Element lookup records

▬▬▬

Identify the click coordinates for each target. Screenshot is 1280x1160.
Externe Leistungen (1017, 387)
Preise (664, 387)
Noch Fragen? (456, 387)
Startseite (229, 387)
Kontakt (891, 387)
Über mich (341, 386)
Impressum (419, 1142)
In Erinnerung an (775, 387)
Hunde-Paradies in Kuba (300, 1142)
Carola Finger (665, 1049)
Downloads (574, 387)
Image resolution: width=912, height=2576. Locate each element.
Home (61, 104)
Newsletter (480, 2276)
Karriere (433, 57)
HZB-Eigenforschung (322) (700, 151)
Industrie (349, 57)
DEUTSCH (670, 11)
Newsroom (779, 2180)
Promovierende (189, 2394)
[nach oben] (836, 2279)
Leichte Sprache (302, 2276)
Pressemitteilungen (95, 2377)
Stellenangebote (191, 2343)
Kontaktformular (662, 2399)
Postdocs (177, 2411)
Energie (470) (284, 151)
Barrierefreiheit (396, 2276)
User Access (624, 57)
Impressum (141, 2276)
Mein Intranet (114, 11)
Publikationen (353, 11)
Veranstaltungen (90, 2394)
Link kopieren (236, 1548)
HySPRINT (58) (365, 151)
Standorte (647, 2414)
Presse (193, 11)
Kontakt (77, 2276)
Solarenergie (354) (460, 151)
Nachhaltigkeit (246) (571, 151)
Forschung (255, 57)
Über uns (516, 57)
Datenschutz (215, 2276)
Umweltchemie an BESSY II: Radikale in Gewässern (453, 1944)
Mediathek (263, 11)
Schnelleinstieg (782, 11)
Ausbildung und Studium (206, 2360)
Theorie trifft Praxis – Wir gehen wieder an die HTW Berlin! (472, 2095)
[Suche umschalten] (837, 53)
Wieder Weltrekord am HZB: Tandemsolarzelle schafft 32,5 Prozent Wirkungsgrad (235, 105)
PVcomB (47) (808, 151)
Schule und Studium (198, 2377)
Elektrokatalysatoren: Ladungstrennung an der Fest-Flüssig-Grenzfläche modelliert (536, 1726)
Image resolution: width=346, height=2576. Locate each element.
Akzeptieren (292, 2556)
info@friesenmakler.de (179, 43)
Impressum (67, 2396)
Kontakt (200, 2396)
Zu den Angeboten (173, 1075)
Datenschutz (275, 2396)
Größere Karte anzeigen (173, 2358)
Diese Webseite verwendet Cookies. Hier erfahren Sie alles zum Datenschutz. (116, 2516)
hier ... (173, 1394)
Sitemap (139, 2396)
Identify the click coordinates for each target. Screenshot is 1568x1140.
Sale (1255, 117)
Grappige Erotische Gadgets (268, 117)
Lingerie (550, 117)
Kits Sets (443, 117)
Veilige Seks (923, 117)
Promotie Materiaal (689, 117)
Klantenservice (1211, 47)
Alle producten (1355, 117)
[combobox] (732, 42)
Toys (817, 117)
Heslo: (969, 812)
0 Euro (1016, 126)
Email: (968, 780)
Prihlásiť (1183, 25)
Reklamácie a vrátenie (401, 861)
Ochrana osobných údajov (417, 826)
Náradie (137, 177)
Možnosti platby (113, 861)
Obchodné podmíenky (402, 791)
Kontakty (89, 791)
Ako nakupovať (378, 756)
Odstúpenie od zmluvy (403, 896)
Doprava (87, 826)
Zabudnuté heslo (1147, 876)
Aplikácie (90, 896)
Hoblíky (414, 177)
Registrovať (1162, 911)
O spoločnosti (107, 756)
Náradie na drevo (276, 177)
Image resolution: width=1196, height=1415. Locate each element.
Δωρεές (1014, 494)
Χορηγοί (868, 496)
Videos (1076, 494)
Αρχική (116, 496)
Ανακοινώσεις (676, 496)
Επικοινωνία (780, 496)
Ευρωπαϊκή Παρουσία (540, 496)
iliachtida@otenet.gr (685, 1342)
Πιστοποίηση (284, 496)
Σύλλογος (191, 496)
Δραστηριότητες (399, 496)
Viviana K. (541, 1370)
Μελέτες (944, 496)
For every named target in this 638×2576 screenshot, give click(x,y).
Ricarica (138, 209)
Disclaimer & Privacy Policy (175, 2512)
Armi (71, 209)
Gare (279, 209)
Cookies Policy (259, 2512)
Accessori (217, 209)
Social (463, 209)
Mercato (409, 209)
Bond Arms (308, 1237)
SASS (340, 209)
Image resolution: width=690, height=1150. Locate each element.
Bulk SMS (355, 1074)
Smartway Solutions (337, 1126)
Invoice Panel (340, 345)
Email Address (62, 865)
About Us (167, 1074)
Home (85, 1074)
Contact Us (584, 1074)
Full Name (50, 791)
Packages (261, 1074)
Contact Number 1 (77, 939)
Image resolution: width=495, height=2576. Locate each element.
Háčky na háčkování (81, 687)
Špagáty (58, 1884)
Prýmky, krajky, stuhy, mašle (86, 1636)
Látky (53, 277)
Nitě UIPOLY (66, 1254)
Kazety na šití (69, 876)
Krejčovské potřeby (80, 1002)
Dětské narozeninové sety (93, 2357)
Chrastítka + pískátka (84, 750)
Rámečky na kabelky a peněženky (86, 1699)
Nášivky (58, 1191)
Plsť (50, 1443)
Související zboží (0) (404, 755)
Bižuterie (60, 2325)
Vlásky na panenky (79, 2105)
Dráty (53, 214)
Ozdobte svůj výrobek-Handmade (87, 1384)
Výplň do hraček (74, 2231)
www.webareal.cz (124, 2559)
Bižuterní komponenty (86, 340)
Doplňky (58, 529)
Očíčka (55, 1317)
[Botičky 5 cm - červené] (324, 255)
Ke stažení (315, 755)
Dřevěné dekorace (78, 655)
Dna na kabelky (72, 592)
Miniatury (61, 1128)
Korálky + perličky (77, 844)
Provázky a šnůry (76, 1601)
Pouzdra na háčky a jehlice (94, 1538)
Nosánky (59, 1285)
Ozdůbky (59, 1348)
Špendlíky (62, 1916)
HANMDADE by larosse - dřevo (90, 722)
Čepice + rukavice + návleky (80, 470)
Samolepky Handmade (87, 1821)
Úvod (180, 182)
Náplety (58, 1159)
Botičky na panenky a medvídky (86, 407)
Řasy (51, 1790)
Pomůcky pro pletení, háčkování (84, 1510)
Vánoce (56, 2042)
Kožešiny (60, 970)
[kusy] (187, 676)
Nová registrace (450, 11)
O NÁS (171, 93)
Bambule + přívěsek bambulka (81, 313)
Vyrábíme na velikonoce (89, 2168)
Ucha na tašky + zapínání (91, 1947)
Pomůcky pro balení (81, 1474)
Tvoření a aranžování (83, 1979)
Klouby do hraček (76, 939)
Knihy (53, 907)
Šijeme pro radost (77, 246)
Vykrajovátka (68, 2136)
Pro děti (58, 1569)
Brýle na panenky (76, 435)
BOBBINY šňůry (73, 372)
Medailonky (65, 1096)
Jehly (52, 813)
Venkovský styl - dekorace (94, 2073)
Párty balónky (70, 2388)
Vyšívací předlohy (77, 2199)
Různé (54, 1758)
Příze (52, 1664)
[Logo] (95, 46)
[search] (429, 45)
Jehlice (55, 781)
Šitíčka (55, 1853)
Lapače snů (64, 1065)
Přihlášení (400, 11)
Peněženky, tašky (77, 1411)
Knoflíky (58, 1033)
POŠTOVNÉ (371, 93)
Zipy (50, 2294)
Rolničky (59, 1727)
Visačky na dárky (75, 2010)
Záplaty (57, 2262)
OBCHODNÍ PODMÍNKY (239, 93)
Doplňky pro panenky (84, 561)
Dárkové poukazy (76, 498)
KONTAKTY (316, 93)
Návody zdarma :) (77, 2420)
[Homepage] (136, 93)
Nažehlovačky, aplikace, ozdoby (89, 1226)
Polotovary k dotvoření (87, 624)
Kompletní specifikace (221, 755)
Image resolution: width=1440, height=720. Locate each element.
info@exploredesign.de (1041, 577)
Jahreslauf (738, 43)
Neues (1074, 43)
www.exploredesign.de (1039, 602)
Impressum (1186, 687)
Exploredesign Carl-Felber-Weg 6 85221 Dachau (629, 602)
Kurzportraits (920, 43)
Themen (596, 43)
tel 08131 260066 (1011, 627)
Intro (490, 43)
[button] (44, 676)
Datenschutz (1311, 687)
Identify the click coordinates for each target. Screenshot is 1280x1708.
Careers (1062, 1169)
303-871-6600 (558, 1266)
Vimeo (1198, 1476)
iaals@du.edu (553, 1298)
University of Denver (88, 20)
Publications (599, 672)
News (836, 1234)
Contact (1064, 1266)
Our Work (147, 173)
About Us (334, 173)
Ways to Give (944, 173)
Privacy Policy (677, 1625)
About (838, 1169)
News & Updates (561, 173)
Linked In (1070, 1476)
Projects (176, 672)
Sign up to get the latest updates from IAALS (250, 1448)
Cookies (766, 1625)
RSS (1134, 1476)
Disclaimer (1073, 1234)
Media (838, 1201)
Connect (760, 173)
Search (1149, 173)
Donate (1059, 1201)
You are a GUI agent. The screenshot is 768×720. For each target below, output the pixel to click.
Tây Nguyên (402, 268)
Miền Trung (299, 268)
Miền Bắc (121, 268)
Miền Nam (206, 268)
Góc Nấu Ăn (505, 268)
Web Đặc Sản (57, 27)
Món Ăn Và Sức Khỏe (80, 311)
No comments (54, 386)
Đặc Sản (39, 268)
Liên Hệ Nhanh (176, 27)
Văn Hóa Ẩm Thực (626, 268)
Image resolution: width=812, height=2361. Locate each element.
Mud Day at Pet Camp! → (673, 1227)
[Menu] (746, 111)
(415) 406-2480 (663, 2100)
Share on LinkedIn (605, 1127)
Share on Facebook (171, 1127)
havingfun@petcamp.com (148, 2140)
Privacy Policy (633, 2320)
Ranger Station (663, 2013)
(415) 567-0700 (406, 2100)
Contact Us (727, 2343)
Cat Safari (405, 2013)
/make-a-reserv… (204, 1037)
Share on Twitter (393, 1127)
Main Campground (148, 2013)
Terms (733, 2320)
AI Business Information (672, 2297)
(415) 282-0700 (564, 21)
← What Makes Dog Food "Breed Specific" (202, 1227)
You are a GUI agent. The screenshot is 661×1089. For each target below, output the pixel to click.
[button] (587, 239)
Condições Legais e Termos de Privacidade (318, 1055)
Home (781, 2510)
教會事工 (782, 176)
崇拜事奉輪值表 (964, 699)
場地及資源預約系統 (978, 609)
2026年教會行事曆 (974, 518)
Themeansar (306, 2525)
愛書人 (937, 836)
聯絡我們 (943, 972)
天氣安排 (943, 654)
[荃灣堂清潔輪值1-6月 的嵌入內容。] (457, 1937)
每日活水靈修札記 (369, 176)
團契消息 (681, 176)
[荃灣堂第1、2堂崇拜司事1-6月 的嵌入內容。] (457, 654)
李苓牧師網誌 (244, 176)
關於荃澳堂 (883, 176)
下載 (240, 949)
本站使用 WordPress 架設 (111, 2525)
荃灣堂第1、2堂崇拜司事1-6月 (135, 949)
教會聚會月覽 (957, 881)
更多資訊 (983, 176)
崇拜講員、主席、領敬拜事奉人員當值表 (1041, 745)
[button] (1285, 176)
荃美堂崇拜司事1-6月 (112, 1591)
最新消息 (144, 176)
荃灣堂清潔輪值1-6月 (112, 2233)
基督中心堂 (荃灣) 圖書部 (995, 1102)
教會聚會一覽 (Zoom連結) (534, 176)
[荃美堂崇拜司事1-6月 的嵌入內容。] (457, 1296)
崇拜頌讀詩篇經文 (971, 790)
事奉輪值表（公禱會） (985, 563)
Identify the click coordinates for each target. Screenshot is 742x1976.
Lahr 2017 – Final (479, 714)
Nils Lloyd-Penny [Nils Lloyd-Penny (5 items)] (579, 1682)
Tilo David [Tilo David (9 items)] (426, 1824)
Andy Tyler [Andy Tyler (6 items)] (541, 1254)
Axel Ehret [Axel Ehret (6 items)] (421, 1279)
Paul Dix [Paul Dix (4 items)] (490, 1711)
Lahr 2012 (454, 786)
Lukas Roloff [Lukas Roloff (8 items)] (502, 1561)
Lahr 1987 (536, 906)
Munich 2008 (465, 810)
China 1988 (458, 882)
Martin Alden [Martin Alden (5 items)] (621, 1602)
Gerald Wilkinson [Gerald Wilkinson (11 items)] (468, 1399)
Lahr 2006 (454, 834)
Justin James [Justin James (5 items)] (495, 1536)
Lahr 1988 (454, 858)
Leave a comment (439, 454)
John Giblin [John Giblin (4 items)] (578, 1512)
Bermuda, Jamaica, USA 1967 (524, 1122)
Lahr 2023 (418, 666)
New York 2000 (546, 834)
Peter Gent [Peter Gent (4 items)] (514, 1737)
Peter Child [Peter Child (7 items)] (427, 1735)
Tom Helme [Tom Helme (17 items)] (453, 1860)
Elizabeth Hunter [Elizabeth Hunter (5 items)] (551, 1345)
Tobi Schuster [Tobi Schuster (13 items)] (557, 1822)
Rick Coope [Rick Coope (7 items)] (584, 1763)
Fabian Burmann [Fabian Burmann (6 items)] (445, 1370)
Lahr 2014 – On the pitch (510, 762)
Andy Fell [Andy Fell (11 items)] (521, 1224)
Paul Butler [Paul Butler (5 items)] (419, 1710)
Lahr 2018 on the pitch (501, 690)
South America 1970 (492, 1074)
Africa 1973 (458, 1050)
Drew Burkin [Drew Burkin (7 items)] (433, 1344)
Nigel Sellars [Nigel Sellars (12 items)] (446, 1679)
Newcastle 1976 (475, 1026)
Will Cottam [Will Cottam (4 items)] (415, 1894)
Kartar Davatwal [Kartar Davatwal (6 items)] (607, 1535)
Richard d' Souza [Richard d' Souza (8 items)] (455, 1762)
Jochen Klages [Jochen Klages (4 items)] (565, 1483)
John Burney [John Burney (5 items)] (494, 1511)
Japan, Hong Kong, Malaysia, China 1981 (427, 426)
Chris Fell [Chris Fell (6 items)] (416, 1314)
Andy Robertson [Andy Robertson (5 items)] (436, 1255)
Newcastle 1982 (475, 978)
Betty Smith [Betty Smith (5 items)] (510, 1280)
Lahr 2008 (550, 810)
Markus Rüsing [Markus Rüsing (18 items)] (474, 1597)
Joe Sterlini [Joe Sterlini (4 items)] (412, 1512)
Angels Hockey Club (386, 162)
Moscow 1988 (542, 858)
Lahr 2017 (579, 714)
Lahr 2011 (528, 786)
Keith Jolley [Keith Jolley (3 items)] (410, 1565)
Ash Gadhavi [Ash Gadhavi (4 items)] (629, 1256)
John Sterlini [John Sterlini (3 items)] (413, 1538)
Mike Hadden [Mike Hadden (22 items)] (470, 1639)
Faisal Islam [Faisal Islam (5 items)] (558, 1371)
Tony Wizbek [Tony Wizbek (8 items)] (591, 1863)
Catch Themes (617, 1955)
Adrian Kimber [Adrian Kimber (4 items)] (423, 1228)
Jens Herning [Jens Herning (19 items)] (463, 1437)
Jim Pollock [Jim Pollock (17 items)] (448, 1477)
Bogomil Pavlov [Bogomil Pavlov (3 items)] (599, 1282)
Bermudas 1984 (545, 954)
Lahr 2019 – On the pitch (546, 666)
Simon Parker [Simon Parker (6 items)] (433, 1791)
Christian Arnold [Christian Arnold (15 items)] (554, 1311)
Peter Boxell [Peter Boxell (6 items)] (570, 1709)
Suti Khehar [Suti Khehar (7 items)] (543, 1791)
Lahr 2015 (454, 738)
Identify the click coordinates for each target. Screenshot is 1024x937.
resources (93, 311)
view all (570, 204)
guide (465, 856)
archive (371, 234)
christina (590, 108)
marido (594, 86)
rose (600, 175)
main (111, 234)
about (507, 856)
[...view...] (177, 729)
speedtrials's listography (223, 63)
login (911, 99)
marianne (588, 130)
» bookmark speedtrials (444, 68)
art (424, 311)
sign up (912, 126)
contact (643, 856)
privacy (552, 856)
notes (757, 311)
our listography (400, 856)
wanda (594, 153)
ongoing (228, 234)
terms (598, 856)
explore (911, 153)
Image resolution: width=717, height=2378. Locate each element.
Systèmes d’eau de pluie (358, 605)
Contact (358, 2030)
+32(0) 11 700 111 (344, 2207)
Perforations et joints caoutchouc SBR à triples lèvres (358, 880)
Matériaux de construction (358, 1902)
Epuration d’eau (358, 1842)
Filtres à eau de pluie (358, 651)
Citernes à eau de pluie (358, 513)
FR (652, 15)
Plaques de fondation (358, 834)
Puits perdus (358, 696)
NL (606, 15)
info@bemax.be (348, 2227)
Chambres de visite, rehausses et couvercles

▬▬▬

> Instructions to follow
Write out everything in the listing from "Chrastítka + pískátka (84, 750)" down to "Doplňky (58, 529)" again, substituting "Drátky" for "Dráty" and leaving everything else unchanged.

> Finished exercise
Chrastítka + pískátka (84, 750)
Rámečky na kabelky a peněženky (86, 1699)
Nášivky (58, 1191)
Plsť (50, 1443)
Související zboží (0) (404, 755)
Bižuterie (60, 2325)
Vlásky na panenky (79, 2105)
Drátky (53, 214)
Ozdobte svůj výrobek-Handmade (87, 1384)
Výplň do hraček (74, 2231)
www.webareal.cz (124, 2559)
Bižuterní komponenty (86, 340)
Doplňky (58, 529)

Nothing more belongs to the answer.